▸ **WHAT TO PRODUCE**
Using the material below, count the lines that contain the word "target" and report the number only.

▸ **INPUT DATA**
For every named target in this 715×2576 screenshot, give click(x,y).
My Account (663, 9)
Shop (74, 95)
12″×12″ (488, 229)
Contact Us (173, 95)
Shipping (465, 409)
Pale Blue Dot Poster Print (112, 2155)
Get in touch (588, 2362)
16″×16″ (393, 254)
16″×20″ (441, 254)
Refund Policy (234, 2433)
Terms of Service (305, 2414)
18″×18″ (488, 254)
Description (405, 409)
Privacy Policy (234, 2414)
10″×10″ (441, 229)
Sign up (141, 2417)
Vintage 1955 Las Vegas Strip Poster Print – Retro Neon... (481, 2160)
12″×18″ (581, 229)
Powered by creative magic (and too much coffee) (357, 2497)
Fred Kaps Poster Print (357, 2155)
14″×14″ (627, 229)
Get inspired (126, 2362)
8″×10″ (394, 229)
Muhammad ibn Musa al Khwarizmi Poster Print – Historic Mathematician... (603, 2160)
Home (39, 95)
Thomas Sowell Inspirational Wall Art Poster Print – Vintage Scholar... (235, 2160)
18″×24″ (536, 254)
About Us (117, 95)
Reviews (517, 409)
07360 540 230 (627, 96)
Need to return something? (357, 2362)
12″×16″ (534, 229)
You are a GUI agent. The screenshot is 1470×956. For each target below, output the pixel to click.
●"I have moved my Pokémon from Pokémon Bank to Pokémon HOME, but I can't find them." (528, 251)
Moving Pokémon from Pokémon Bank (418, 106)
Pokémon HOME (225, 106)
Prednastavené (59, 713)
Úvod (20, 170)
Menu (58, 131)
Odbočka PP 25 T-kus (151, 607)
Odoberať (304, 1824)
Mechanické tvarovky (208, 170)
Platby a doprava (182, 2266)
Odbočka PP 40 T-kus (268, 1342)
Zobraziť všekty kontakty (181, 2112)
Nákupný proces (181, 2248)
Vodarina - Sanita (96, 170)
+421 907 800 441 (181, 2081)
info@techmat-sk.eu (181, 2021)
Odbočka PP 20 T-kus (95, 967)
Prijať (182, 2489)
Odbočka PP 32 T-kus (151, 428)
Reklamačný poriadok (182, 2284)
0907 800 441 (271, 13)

▸ **TASK SOLUTION**
2